5 harmful things that could occur if President Donald Trump’s plan to undermine Obamacare succeeds

If the anti-Obamacare lawsuit Texas v. Azar makes it to a conservative Supreme Court, the law could be struck down

Published March 26, 2019 1:16PM (EDT)

 (Getty/Joe Raedle)
(Getty/Joe Raedle)

This article originally appeared on AlterNet.

The Trump Administration told a federal court on Monday that it will be urging federal judges to strike down the Affordable Care Act of 2010, a.k.a. Obamacare. A lower court ruled in December that the law is unconstitutional, and Justice Department attorneys have asserted in a letter filed with the U.S. Court of Appeals for the Fifth Circuit in New Orleans that the December 2018 ruling “should be affirmed.” Two years into his presidency, Donald Trump has yet to abolish the ACA via Congress—and no anti-ACA bills are going to be passed in 2019 or 2020 by a Democrat-controlled House of Representatives. But Trump will continue to attack the ACA via the federal courts. And it is entirely possible that if the anti-ACA lawsuit Texas v. Azar makes it to the U.S. Supreme Court, Obamacare will be struck down by the High Court’s far-right majority—thus leaving millions of Americans without health insurance.

■ EXERCISE PROMPT: Pick up the article on the Trump administration's legal attack on Obamacare from its last sentence and continue it.

■ SOURCE DATA:
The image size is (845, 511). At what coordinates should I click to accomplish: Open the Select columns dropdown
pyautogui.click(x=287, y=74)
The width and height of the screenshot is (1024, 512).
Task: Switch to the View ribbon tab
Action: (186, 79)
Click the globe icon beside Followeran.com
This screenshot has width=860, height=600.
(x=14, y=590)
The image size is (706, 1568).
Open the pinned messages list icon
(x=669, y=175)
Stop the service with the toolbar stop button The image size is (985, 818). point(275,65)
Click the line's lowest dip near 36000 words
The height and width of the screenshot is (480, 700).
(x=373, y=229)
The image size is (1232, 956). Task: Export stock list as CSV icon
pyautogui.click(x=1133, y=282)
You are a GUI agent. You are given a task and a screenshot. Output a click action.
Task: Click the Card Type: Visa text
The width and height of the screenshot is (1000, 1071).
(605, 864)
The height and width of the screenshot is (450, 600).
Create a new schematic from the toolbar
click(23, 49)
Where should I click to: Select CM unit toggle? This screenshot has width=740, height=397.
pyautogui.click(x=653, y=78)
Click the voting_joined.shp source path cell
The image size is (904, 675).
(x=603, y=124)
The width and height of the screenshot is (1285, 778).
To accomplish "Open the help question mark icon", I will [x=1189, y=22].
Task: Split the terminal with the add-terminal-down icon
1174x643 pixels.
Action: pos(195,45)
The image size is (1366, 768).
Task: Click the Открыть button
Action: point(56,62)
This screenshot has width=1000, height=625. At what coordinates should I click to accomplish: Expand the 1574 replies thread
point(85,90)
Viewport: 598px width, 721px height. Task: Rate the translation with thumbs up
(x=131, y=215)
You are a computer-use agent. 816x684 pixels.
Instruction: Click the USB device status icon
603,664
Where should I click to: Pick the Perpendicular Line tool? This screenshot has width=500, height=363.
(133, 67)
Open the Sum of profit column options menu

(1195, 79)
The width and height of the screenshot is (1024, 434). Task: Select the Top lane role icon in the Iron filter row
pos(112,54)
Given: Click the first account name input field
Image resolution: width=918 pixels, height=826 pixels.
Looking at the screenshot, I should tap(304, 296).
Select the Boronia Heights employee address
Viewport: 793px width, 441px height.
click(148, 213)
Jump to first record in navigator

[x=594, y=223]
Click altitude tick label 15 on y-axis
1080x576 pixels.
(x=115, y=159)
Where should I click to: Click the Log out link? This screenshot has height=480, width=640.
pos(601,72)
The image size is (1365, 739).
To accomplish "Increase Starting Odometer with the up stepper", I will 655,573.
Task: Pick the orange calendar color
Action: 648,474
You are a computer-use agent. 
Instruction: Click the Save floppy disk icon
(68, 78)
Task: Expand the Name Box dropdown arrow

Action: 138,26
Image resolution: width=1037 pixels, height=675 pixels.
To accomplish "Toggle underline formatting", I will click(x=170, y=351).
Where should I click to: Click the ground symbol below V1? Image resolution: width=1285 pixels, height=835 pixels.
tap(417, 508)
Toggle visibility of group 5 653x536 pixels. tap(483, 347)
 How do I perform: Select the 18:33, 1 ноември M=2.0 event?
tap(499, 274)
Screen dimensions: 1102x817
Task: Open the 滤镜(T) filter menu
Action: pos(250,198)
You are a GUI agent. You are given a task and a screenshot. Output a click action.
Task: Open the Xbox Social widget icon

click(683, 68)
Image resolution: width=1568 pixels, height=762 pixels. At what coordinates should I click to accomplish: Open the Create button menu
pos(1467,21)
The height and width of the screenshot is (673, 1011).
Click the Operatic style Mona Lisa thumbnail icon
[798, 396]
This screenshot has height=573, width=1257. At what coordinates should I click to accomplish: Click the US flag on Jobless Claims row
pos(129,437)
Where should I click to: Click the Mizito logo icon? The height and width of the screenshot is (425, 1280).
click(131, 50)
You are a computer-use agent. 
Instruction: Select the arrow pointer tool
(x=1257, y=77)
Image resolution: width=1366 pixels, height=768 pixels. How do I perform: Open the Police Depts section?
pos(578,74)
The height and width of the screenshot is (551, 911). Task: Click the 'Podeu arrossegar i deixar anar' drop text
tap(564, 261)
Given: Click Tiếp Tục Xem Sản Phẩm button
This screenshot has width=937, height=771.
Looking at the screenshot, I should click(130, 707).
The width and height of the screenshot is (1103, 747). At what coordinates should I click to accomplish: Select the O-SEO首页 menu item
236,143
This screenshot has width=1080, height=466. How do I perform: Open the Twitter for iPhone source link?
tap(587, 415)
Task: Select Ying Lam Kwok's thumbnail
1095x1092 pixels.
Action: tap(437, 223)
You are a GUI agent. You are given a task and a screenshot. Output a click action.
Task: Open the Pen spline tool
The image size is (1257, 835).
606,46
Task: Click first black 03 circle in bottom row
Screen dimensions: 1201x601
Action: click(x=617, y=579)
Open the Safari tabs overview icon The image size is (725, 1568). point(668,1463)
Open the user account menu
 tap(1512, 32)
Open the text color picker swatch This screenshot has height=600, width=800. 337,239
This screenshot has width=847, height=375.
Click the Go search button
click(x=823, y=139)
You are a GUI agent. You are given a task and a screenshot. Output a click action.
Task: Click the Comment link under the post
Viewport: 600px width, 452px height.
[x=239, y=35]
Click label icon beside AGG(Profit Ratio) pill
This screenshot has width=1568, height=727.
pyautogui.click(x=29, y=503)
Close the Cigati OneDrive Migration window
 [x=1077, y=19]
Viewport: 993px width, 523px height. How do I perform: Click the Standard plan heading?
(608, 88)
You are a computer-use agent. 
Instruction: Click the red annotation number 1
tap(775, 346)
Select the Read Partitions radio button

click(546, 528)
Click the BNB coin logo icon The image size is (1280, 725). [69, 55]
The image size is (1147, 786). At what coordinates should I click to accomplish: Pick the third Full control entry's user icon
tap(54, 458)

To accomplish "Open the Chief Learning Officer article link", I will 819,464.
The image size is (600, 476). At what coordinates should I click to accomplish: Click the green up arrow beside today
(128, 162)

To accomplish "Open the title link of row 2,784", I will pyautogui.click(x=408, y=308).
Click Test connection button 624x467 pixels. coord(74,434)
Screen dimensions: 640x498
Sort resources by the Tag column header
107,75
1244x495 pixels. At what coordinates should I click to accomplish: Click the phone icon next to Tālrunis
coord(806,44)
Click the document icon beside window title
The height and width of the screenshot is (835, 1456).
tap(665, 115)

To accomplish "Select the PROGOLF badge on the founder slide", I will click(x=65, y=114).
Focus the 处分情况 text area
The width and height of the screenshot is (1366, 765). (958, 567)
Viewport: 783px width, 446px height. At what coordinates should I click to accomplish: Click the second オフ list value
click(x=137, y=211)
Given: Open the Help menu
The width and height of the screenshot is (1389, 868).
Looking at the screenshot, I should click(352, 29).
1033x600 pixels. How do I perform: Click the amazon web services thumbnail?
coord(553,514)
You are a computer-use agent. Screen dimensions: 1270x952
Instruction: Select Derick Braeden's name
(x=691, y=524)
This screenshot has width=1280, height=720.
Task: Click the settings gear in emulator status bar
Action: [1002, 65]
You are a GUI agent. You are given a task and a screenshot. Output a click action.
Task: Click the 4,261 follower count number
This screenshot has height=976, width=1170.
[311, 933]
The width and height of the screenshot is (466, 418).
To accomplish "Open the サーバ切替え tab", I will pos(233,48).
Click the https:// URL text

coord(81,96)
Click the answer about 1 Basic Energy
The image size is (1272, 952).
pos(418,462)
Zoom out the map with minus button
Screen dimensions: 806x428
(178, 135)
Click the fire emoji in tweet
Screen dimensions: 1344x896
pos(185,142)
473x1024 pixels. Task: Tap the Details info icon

■ ANSWER FOR THE TASK:
Here are some of the most harmful results of the Trump Administration gutting and undermining the ACA.

1. Undermining the ACA is bad for Medicare

In 2016, Trump asserted that unlike other GOP presidential candidates, he had no interest in gutting Medicare. But when Republicans attack the ACA, they also attack Medicare. Obamacare didn’t hurt Medicare, contrary to what Trump claims; it strengthened it. But in 2017, it was estimated that the GOP’s anti-ACA efforts would cause Medicare’s revenue to drop by $346 billion.

2. Gutting Obamacare is terrible for Americans with preexisting conditions

Most Americans over 40, even if their health is generally good, have some type of malady that insurance companies call a “preexisting condition”—which could be anything from asthma to acid reflux. Pre-ACA, insurance companies could deny coverage to Americans because for a long list of reasons. But the ACA brought health insurance to millions of Americans who were uninsurable before, and everyone from diabetics to cancer survivors to asthmatics will be imperiled if Trump’s assault on health care reform progresses.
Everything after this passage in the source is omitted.